Task objective → Write every record below out exactly; no images.
----------
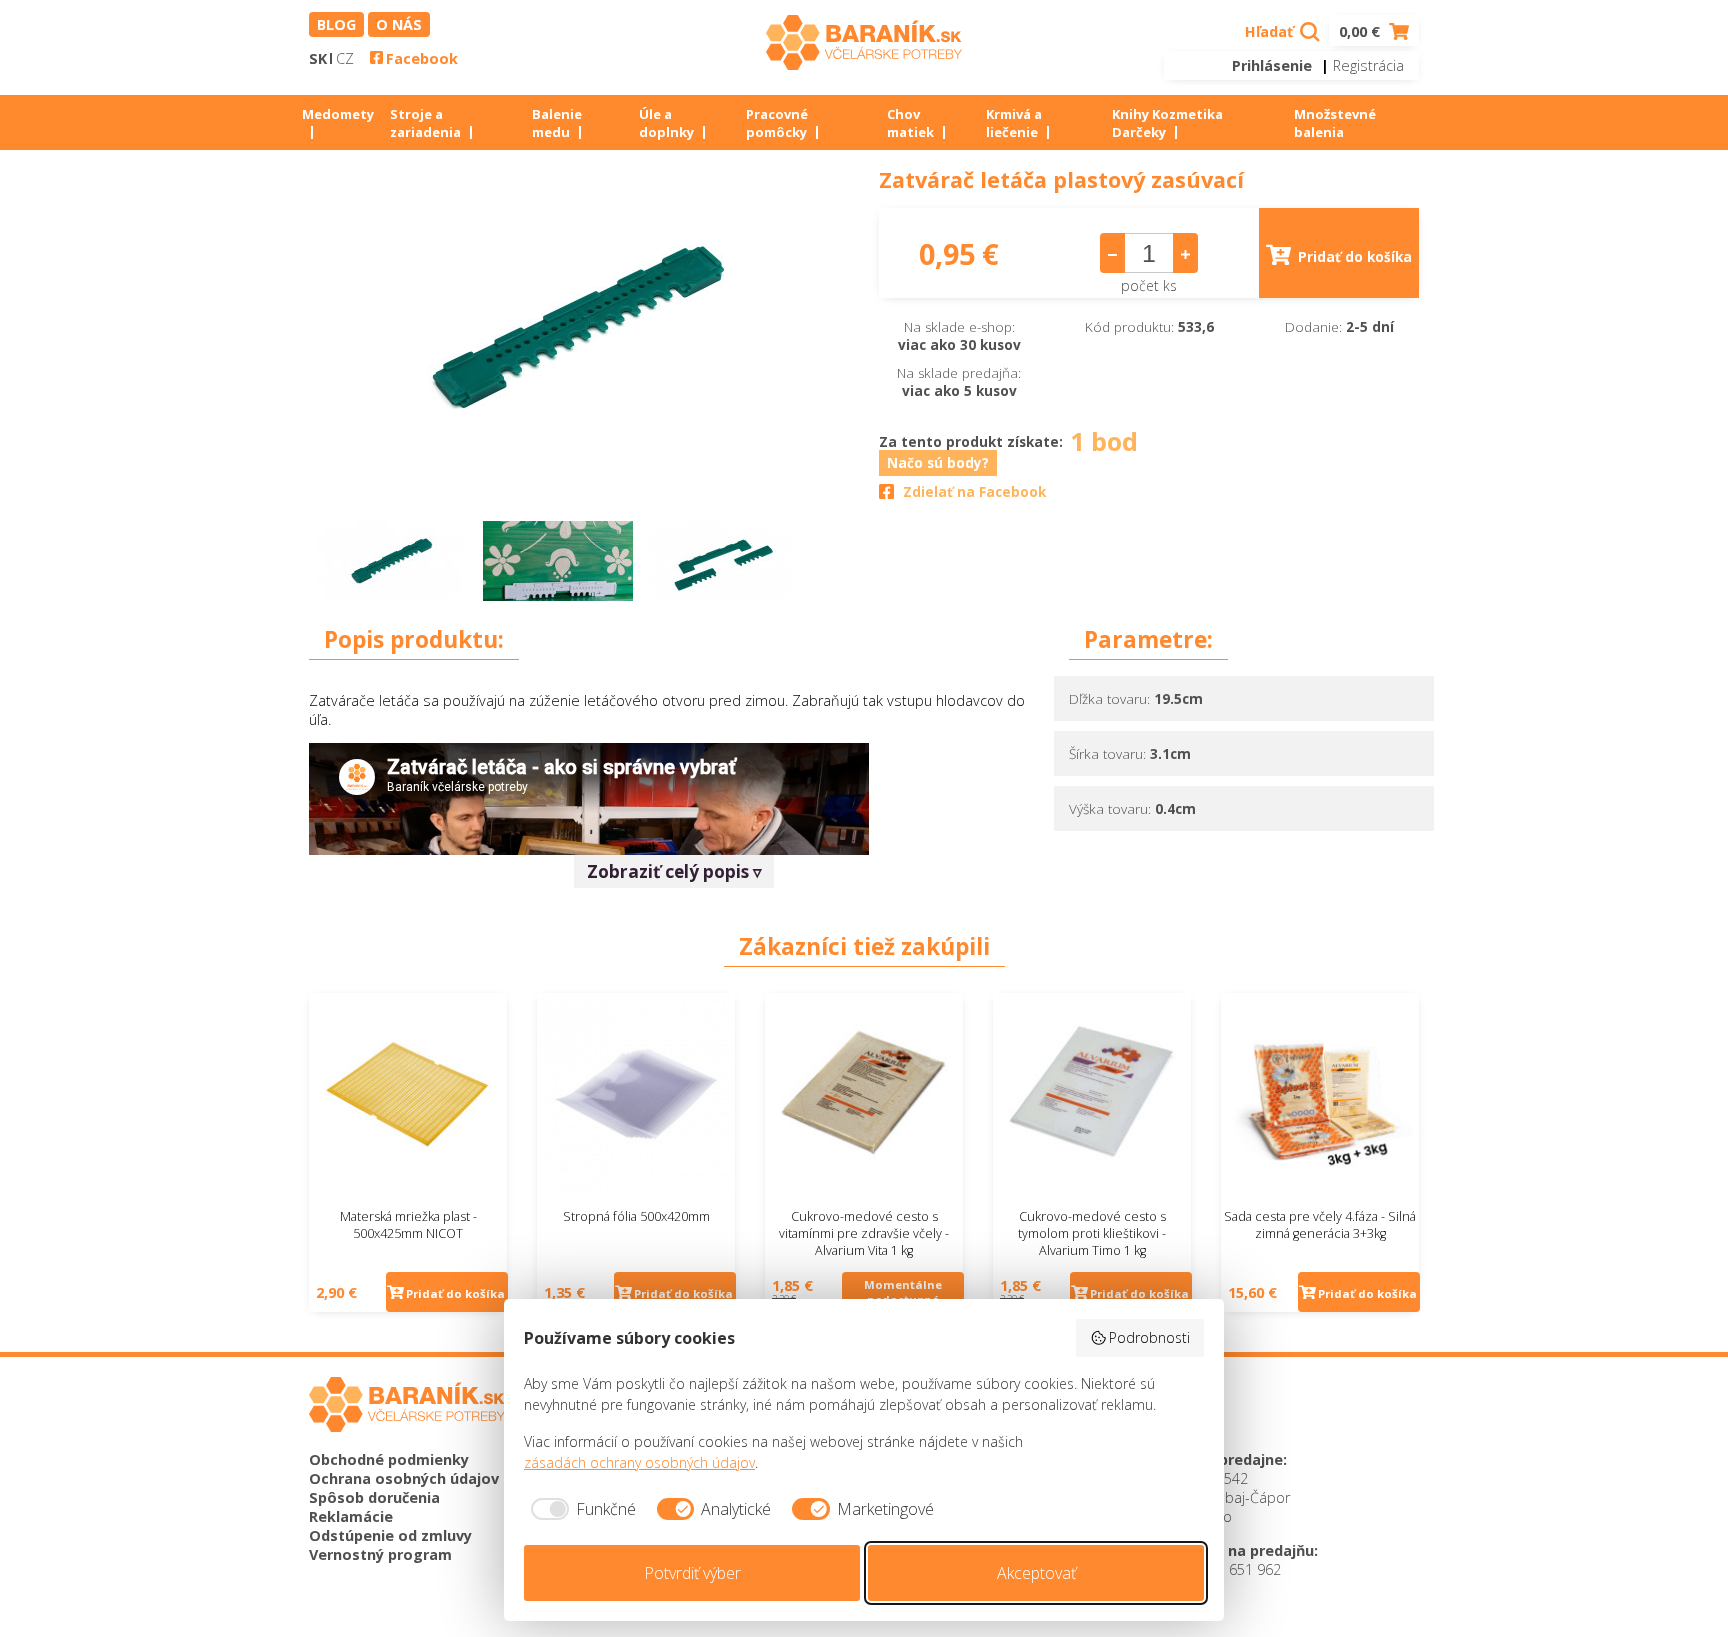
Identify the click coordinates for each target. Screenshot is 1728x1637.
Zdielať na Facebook (974, 492)
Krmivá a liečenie (1014, 123)
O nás (399, 24)
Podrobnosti (1149, 1337)
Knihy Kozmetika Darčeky (1167, 123)
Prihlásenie (1272, 65)
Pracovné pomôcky (777, 123)
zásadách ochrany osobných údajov (639, 1462)
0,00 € (1361, 31)
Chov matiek (910, 123)
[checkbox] (580, 1509)
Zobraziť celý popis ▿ (674, 871)
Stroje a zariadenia (425, 123)
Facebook (422, 58)
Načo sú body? (938, 463)
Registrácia (1368, 65)
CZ (345, 58)
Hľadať (1271, 31)
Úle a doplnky (666, 123)
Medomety (338, 114)
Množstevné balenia (1335, 123)
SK (318, 58)
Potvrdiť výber (692, 1573)
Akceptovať (1036, 1573)
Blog (336, 24)
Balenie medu (557, 123)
----------
Response to this exercise →
Identify the click coordinates for each target. Screenshot is 1728x1637.
Zdielať na Facebook (974, 492)
Krmivá a liečenie (1014, 123)
O nás (399, 24)
Podrobnosti (1149, 1337)
Knihy Kozmetika Darčeky (1167, 123)
Prihlásenie (1272, 65)
Pracovné pomôcky (777, 123)
zásadách ochrany osobných údajov (639, 1462)
0,00 € (1361, 31)
Chov matiek (910, 123)
[checkbox] (580, 1509)
Zobraziť celý popis ▿ (674, 871)
Stroje a zariadenia (425, 123)
Facebook (422, 58)
Načo sú body? (938, 463)
Registrácia (1368, 65)
CZ (345, 58)
Hľadať (1271, 31)
Úle a doplnky (666, 123)
Medomety (338, 114)
Množstevné balenia (1335, 123)
SK (318, 58)
Potvrdiť výber (692, 1573)
Akceptovať (1036, 1573)
Blog (336, 24)
Balenie medu (557, 123)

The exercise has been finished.